* Selected extract *
____
To: MIT.EDU!witchhunt Date: Sun, 4 Dec 94 21:33 EST (c) 1994 The Dallas Morning News, 4/3/
From: romulus.ehs.uiuc.edu!m-net.arbornet.org!aaron (Aaron Larson)
To: MIT.EDU!witchhunt
Date: Sun, 4 Dec 94 21:33 EST
(c) 1994 The Dallas Morning News, 4/3/94, P. A27
Flashing back to the roots of depression
By Steve Blow
Paula had just graduated from school and started her career.
She loved her work and had every reason to be happy. But she
wasn't.
"I thought I was crazy," she said. "I wondered why a healthy,
employed registered nurse right out of school would be so unhappy.
It didn't make sense why I hurt all the time."
So, when Paula was just 23, she went into therapy. And she
remained in various forms of therapy for more than 20 years,
struggling without success to understand the ache of unhappiness
inside her.
The 50-year-old Dallas woman, who asked not to be fully identified,
finally found her answer four years ago. She went to an "original
pain therapy" workshop in Houston, a weekend devoted to discovering
old wounds.
As therapists asked her probing questions about her family, as
she listened to other participants tell of their lurid childhood
experiences, Paula came to a shocking conclusion - she, too, must
have been sexually abused as a child.
"I didn't really have any memories until a couple of months
later," she said. They began as shadowy flashbacks, then turned
into detailed memories of rape by her father and beatings by her
mother.
Paula said her pain was compounded a few Sundays ago when she
read my column about the controversy over false memories - cases
in which people are led to believe, incorrectly, that they were
victims of sexual abuse.
A slap in the face
Paula considers the whole issue "a slap in the face." And she
was one of several victims who called to express similar hurt
feelings.
The topic certainly merits additional discussion. It's hard to
think of many debates with higher stakes. It's terrible to
contemplate real sexual abuse victims who find people unwilling to
believe them. And at the same time, it's horrifying to think of
being falsely accused of such a despicable act.
"It's really a confusing time," said Alice Zaccarello, executive
director of the Southwest Center for Abuse Recovery and Education.
"It's not just confusing to the public. It's confusing to
professionals and especially to the justice system."
The controversy has pushed some into extreme positions. "Our
general belief is that the False Memory Syndrome Foundation is
basically a support group for perpetrators," said Pamela Perskin,
executive director of the Dallas-based Society for the Investigation,
Treatment and Prevention of Ritual and Cult Abuse.
____
Stored records
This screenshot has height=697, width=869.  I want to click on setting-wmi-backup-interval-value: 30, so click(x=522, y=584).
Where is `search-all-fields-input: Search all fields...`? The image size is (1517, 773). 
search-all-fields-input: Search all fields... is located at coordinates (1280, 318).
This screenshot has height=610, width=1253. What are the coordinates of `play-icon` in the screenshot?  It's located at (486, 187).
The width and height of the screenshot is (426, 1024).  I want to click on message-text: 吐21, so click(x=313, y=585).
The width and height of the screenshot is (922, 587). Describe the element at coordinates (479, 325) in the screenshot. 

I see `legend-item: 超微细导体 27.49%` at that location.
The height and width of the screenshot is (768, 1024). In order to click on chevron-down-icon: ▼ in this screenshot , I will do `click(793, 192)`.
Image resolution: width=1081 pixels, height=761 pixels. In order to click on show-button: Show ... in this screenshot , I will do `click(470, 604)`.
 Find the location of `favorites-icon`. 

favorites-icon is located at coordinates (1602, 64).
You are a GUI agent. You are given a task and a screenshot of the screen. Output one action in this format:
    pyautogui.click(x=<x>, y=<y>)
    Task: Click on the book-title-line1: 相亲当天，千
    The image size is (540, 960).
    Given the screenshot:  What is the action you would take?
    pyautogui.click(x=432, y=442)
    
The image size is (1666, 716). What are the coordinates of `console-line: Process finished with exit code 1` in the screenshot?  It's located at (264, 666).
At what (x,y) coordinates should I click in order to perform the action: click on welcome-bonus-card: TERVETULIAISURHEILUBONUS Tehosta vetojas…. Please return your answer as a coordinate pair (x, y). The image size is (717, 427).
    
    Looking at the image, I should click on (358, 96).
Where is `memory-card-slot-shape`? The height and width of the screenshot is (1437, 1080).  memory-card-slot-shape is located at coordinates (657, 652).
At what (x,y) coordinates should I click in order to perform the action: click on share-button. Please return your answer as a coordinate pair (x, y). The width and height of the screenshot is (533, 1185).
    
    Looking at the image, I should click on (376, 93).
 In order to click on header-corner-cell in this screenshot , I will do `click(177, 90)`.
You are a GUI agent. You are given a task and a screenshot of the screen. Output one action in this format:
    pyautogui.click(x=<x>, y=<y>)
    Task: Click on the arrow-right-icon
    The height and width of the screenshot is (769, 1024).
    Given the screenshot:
____
* Required work *
1 – Reproduce the passage of the column from "It didn't make" to "as a child.", using "seminar" in place of "workshop".
2 – Answer these questions using the column:
(a) How old was Paula when she went into therapy?
(b) In what city was the "original pain therapy" workshop held?
(c) Who is the executive director of the Southwest Center for Abuse Recovery and Education?

* Outputs by task *
1 –
It didn't make sense why I hurt all the time."
So, when Paula was just 23, she went into therapy. And she
remained in various forms of therapy for more than 20 years,
struggling without success to understand the ache of unhappiness
inside her.
The 50-year-old Dallas woman, who asked not to be fully identified,
finally found her answer four years ago. She went to an "original
pain therapy" seminar in Houston, a weekend devoted to discovering
old wounds.
As therapists asked her probing questions about her family, as
she listened to other participants tell of their lurid childhood
experiences, Paula came to a shocking conclusion - she, too, must
have been sexually abused as a child.

2 –
(a) 23
(b) Houston
(c) Alice Zaccarello